Controversy masks delay in naming minister for agriculture
The celebrated pop artist Andy Warhol predicted everybody will get to be agriculture minister for 15 minutes. Well, if you want to be pedantic, he actually predicted everybody would in future get 15 minutes of fame.
But as the Government prepares to announce its third agriculture minister in two months – the fourth incumbent this year – you’ll get the Warhol reference is only a small exaggeration.
The week-long controversy about appointing a new EU commissioner has overshadowed the critical lack of Government leadership as the agri-food sector faces a host of unprecedented challenges from every angle.
The Government has stalled on announcing its selected candidates to replace Phil Hogan as European commissioner. While Foreign Affairs Minister Simon Coveney had been widely expected to be the only name put forward, the three party leaders have now agreed to select two candidates which has complicated matters.
There are now doubts as to whether a decision will be made on the candidates today as sources last night said that it would take time to iron out some concerns.
Commission president Ursula von der Leyen had asked that the Government put forward one man and one woman candidate as she has placed significant emphasis on a gender balance. However, there was confusion yesterday when Taoiseach Micheál Martin told Cabinet that the three leaders had not yet decided to put forward two candidates.
However, Finance Minister Paschal Donohoe later confirmed that the Government would be putting forward a woman and a man, telling Newstalk radio that it “won’t do anything that would cause insult to the president of the European Commission.”
European Parliament vice-president Mairead McGuinness and former Tánaiste Frances Fitzgerald have also expressed an interest in the position. It is understood that the Government leaders were yesterday consulting with the potential candidates and there have been some background discussions with Brussels on the appointment and what position an Irish commissioner could be given.
Meanwhile, Co Donegal TD Charlie McConalogue is widely expected to be appointed Agriculture Minister today. The position was left vacant after the resignation of Dara Calleary following the golfgate controversy. It will be filled by the Taoiseach when the Dáil returns this afternoon.

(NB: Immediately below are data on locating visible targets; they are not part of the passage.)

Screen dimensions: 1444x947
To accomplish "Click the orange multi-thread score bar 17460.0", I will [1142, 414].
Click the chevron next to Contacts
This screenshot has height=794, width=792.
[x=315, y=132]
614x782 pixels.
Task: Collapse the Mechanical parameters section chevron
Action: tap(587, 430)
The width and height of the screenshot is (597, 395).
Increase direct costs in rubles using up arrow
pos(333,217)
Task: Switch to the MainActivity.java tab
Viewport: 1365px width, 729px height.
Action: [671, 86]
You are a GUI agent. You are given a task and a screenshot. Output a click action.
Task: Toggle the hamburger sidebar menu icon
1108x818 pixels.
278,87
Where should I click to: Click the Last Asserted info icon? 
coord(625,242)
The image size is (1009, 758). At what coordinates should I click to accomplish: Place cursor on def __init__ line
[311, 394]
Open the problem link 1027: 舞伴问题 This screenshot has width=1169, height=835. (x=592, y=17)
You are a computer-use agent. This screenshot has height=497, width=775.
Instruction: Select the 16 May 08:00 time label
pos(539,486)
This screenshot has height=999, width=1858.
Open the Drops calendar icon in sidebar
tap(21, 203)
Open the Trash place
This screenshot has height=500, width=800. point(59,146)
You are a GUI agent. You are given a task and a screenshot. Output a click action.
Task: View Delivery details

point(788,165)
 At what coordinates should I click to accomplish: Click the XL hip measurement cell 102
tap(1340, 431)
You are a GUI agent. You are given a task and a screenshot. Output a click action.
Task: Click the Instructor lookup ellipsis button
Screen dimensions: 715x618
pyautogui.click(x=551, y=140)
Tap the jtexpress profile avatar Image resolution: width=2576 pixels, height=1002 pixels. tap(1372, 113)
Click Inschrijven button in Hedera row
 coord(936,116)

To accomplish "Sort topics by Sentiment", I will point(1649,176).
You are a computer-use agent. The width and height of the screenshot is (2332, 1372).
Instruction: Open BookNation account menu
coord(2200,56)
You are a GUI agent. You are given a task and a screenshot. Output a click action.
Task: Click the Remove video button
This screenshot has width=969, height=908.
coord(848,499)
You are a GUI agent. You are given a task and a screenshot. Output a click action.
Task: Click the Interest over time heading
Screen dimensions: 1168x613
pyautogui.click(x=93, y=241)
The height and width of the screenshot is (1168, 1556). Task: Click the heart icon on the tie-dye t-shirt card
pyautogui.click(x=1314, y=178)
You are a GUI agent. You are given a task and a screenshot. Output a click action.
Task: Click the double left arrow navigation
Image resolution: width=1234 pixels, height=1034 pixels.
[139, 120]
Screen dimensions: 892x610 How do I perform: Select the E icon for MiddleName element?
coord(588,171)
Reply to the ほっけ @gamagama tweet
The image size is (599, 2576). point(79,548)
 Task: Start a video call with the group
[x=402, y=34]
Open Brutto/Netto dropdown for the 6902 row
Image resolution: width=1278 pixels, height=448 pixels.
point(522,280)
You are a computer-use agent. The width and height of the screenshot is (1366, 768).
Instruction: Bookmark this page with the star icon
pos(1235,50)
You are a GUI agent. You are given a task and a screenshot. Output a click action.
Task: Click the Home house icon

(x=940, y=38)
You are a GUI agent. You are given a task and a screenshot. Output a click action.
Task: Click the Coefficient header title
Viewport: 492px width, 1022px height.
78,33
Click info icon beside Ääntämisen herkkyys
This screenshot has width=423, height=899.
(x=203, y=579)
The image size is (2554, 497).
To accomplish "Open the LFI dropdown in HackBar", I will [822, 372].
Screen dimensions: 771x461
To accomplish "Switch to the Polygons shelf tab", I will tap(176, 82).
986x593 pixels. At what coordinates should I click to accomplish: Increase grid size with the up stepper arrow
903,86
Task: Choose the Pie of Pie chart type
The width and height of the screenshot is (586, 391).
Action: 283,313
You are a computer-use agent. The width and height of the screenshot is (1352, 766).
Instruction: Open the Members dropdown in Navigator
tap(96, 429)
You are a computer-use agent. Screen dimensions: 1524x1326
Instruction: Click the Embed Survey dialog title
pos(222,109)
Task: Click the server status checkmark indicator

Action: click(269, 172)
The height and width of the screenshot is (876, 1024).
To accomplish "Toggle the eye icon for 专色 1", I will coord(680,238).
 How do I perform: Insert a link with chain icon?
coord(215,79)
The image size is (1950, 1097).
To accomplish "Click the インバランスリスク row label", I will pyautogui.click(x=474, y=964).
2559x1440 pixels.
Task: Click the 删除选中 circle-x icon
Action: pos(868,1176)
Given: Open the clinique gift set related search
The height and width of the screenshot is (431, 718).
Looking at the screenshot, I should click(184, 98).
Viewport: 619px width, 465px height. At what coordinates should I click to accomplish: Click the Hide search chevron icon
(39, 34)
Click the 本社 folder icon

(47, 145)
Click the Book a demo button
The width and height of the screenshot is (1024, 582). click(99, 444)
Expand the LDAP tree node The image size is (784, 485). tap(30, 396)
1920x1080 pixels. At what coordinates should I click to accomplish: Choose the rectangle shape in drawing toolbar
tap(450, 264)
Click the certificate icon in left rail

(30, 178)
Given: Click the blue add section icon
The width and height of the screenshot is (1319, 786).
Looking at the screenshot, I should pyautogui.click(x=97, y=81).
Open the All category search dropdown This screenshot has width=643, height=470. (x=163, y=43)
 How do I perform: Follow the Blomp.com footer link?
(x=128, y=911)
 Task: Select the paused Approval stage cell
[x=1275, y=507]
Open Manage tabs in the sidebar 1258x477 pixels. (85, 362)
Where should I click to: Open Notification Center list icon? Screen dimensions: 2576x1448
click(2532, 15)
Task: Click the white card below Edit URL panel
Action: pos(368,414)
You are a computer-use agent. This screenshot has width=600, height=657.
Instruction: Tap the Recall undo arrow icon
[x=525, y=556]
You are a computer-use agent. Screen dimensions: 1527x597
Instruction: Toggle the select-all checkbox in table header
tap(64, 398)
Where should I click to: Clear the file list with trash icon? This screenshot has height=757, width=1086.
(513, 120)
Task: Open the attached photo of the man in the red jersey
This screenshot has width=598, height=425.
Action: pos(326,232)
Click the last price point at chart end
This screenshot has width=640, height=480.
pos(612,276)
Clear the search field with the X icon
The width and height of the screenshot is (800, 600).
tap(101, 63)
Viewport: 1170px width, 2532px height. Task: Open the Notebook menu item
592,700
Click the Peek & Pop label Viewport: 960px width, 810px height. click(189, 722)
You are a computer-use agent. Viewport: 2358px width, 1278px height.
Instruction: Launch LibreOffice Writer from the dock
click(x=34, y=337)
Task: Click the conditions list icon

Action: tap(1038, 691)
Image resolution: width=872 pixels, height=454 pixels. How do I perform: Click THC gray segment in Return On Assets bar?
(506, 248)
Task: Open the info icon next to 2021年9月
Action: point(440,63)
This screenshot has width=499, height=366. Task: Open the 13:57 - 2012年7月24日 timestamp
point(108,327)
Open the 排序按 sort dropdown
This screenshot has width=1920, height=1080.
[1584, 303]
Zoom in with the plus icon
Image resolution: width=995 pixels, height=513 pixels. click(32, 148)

Mr McConalogue, who served as the party’s agriculture spokesperson in opposition, would become the third Agriculture Minister in the current government after the resignations of Barry Cowen and Mr Calleary.
Mr Martin has been criticised for a lack of regional balance in his original Cabinet and was accused of ignoring the west of Ireland in his senior appointment. Mr McConalogue, who is a Junior Minister in the Department of Justice, has therefore been strongly tipped on the basis of geography.